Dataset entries

·····

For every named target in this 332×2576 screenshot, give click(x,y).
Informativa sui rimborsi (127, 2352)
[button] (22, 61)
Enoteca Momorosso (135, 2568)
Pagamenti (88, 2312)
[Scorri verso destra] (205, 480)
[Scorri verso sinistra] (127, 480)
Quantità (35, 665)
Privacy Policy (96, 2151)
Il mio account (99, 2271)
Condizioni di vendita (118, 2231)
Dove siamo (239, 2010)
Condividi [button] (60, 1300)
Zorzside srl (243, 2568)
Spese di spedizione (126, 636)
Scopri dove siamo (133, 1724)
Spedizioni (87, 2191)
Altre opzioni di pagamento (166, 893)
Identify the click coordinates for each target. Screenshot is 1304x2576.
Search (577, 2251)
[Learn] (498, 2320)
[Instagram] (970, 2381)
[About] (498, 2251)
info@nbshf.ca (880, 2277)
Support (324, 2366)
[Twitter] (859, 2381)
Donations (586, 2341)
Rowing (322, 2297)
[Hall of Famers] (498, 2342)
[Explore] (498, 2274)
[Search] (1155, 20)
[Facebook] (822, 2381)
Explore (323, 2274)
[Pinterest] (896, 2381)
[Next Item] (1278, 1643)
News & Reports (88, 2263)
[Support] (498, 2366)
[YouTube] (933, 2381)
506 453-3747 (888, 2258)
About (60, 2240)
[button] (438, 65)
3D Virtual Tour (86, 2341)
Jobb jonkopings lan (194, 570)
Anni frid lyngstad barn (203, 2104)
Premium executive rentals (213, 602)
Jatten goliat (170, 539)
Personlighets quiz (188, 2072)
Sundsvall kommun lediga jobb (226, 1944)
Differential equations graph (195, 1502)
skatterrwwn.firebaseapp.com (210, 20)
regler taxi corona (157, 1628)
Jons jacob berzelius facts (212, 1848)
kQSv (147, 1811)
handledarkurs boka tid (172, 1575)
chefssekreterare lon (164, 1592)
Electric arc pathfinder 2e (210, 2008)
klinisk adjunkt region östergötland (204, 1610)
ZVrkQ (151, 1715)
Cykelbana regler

·····

■ Work to be completed
Nothing beyond the line containing "Dove siamo (239, 2010)" is to be output; the lines above, from the first one onward to that line, are to be transcribed exactly.

■ Reply to the task
For every named target in this 332×2576 screenshot, give click(x,y).
Informativa sui rimborsi (127, 2352)
[button] (22, 61)
Enoteca Momorosso (135, 2568)
Pagamenti (88, 2312)
[Scorri verso destra] (205, 480)
[Scorri verso sinistra] (127, 480)
Quantità (35, 665)
Privacy Policy (96, 2151)
Il mio account (99, 2271)
Condizioni di vendita (118, 2231)
Dove siamo (239, 2010)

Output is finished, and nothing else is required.